MOBILE, Ala. (WKRG) — It’s been a busy few weeks for Mobile Police, starting off the new year with nine police chases. Some of those were in the middle of the day with plenty of people on the roads.
Chief Lawrence Battiste says in order for police to chase someone, the reward of arresting the suspect has to outweigh the risk of harming the public in the process.
“If we’re going to be pursuing, we’re going to be taking somebody off the street has shown the propensity to be violent and a total disregard for public safety,” said Chief Battiste.
Last week, police chased a suspect wanted for a shooting that happened as kids were coming home from school. “We believed at that time, the risk of taking them into custody was in the best interest of public safety.”
In other words, Mobile Police didn’t want to let a potentially violent offender walk away.
Days earlier, a chase that started with Prichard Police ended in a Mobile restaurant’s kitchen. In that case, Mobile had the authority to call it off but didn’t.

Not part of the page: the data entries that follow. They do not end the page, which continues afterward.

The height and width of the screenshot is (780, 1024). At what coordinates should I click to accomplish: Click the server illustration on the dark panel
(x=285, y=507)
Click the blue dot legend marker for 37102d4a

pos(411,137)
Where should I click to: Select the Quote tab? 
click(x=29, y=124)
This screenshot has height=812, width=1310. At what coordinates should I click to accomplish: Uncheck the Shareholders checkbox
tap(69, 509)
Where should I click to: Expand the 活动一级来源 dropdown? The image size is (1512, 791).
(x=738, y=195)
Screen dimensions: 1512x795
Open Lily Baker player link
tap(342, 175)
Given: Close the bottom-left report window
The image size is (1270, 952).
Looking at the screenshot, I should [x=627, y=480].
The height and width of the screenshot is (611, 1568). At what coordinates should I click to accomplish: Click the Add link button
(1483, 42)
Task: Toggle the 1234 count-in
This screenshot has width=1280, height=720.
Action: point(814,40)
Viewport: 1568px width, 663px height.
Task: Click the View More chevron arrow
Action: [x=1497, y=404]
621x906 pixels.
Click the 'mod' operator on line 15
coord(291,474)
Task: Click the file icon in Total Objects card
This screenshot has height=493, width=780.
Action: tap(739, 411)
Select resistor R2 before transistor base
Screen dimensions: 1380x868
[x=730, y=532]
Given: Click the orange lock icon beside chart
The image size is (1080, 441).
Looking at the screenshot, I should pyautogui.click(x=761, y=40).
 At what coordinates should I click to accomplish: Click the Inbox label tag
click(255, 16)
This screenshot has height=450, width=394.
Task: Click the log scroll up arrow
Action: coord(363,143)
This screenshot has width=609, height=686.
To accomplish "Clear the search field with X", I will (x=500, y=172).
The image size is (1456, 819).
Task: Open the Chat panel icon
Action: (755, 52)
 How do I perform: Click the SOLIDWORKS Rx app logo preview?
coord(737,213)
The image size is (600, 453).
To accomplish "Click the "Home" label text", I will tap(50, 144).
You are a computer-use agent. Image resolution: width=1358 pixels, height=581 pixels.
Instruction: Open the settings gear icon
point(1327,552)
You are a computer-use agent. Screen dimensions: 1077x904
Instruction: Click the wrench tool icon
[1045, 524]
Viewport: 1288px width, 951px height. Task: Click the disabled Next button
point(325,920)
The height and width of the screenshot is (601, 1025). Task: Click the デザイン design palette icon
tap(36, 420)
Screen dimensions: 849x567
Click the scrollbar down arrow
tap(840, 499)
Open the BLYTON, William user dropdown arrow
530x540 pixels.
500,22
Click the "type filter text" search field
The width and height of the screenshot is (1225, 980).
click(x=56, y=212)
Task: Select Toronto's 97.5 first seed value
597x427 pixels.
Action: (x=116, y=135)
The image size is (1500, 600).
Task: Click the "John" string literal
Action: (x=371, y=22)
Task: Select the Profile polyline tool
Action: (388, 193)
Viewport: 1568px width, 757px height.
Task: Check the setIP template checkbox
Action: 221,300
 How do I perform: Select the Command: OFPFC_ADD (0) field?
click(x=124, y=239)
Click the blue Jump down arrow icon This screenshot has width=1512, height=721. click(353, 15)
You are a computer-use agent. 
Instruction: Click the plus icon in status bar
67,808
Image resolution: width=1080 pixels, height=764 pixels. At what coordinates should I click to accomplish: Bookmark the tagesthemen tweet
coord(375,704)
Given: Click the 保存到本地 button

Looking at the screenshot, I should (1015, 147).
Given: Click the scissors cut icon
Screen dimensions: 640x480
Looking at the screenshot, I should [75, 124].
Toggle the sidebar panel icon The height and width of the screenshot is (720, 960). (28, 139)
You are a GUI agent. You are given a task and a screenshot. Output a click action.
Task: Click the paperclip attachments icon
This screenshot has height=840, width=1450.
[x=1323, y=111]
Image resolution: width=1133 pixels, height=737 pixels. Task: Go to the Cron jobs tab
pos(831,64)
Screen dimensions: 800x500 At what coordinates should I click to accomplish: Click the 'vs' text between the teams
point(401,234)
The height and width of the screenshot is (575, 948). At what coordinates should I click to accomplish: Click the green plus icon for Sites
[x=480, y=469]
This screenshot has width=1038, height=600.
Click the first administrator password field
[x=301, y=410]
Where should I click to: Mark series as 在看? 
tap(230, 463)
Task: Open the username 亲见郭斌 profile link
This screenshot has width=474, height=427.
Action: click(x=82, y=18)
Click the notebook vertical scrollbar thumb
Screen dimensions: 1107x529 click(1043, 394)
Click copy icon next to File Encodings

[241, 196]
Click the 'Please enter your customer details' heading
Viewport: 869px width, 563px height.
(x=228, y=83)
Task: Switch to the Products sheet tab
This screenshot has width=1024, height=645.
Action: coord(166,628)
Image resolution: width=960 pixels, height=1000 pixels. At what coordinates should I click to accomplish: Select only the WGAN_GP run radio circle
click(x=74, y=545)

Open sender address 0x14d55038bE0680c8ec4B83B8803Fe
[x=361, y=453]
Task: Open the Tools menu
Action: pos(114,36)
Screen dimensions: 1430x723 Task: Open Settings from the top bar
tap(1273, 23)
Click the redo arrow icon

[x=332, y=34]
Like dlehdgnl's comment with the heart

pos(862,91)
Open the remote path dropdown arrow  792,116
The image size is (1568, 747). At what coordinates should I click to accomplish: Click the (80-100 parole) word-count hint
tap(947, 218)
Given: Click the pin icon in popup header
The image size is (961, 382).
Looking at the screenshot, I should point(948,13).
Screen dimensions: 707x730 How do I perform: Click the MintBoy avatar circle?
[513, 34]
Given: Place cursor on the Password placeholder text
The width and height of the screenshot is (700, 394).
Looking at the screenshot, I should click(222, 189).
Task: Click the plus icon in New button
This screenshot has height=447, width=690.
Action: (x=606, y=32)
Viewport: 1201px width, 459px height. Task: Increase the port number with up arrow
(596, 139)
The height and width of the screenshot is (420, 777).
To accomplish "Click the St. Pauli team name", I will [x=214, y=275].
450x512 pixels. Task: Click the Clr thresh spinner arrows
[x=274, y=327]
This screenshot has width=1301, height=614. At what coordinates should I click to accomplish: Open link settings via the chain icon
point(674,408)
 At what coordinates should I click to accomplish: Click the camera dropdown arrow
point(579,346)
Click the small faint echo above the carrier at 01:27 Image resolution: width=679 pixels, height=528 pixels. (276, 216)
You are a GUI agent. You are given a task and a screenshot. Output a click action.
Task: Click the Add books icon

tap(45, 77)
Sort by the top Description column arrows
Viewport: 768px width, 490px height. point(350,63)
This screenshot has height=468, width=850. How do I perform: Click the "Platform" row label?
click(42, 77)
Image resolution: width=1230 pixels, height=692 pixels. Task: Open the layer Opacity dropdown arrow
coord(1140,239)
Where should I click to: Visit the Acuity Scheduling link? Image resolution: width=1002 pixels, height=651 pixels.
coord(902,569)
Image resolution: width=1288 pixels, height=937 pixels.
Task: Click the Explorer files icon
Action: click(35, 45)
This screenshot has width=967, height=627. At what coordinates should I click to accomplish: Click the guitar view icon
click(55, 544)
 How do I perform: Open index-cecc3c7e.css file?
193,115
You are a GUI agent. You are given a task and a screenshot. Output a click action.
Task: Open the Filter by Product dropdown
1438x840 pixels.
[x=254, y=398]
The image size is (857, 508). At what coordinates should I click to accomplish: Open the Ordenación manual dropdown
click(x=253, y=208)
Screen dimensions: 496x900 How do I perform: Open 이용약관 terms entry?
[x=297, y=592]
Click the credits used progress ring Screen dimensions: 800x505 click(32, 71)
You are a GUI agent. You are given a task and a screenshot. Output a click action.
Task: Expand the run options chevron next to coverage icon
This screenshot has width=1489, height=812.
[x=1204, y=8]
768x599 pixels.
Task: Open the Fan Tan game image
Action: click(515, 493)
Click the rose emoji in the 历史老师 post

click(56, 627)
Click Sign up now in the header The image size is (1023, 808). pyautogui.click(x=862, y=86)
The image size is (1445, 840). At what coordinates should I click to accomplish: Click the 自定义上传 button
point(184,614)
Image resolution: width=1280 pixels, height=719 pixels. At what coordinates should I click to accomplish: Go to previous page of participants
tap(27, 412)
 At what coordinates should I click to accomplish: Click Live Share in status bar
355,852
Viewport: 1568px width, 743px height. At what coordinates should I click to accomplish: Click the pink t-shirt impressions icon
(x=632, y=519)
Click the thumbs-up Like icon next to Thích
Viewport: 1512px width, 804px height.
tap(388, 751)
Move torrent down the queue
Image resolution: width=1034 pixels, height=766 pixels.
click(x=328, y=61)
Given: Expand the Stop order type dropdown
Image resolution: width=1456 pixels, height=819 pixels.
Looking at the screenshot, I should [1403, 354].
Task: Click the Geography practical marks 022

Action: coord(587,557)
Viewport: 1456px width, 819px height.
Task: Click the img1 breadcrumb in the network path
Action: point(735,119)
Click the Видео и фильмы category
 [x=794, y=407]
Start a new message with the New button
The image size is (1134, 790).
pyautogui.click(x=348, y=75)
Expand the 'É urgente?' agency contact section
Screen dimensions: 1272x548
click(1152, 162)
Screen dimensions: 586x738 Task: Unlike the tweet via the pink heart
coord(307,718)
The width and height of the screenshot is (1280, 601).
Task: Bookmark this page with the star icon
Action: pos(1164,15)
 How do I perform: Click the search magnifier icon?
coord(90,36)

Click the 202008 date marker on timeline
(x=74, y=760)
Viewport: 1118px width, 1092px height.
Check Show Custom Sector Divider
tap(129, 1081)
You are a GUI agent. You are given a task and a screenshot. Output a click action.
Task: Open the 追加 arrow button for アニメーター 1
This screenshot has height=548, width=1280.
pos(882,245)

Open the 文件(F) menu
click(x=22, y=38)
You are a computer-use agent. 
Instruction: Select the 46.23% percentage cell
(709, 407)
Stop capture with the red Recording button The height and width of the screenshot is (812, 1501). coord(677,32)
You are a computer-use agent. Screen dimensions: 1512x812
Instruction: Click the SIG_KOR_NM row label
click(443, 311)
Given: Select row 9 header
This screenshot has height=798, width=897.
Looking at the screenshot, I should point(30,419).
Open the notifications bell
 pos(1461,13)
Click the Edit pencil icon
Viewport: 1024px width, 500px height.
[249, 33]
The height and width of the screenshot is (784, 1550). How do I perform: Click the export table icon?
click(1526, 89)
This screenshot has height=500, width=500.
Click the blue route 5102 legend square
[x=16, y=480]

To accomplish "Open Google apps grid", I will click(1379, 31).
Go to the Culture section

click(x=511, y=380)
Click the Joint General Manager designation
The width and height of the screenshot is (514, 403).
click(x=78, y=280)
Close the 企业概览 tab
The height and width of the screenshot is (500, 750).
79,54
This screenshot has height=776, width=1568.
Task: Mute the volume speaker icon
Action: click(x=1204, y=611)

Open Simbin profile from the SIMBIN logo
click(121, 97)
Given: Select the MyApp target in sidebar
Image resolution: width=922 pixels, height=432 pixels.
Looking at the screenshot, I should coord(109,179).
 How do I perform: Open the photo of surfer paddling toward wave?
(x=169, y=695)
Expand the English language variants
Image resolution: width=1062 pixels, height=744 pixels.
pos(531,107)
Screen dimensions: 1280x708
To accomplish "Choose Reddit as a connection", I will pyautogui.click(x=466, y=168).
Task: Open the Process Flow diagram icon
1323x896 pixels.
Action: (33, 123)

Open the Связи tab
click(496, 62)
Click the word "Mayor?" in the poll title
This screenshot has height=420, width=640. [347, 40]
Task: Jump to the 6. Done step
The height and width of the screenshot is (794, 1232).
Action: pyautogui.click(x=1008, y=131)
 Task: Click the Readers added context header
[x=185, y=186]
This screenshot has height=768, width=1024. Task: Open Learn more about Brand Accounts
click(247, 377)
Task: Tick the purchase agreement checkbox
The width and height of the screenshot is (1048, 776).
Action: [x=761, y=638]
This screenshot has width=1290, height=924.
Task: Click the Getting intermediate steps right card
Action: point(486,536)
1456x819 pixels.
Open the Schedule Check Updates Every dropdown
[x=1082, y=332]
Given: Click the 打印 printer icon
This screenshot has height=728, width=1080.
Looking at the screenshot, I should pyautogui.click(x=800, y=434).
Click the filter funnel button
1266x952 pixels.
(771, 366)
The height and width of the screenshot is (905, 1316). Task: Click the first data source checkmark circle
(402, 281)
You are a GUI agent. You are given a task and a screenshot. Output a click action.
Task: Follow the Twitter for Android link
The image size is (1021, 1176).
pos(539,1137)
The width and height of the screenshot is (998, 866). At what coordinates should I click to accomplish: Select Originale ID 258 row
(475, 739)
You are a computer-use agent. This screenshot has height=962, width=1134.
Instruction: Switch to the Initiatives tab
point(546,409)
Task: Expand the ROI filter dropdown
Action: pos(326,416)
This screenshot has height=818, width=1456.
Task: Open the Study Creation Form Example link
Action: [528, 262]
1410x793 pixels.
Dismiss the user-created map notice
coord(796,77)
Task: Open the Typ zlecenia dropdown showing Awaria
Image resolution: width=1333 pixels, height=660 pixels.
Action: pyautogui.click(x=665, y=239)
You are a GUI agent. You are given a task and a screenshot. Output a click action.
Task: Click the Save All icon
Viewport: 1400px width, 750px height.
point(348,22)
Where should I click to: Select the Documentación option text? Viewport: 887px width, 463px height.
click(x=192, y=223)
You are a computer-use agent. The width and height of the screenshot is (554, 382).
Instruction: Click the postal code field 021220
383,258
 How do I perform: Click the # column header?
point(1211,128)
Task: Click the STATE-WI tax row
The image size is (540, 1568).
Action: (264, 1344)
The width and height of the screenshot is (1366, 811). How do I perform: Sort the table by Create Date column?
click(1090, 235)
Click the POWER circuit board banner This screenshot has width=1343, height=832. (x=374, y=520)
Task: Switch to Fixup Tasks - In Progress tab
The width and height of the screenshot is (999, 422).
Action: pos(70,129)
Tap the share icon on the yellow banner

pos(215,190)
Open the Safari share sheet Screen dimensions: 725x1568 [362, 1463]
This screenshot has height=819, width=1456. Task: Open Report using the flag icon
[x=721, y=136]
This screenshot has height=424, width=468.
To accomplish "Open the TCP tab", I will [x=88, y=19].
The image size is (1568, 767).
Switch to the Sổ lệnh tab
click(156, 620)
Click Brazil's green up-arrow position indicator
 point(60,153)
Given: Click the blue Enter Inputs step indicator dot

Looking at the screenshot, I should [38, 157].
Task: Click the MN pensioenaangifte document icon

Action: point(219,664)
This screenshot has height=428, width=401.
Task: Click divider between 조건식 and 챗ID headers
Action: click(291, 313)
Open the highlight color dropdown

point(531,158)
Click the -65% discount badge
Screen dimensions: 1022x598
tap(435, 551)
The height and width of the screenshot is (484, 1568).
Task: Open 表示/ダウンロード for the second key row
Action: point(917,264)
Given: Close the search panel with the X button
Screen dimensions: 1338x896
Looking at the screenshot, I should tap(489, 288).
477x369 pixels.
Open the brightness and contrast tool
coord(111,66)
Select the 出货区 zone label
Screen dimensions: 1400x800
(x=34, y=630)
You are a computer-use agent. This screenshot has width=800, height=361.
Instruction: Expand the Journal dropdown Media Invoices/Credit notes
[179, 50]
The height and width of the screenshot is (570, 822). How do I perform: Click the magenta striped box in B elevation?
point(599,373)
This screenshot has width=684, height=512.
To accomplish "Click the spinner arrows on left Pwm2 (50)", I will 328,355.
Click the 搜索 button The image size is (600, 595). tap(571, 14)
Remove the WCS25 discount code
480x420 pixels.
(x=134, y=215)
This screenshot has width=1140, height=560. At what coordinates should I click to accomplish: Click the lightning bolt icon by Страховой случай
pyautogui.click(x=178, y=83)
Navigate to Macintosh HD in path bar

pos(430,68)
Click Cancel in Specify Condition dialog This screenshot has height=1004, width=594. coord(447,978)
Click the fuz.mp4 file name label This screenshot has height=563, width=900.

20-year old Leddarius McMillian was arrested. He was wanted for questioning about a homicide.
Less than a week before that, Carlisha Pettway and Miracle Spelton were arrested for a police chase on I-10 in the middle of the day. Their car wrecked on the interstate.
Police started that chase after they say Pettway shot into a car after a fight.
In 2018, police made an arrest in 115 of 137 chases. 22 of them were called off.
So far this year, although it feels like a lot, there’s been just nine chases.
Chief Battiste says they’ll call off a chase if a supervisor doesn’t approve it, poor weather, or it’s just too dangerous.
All officers in the department complete about forty hours of defensive driving training for police chases.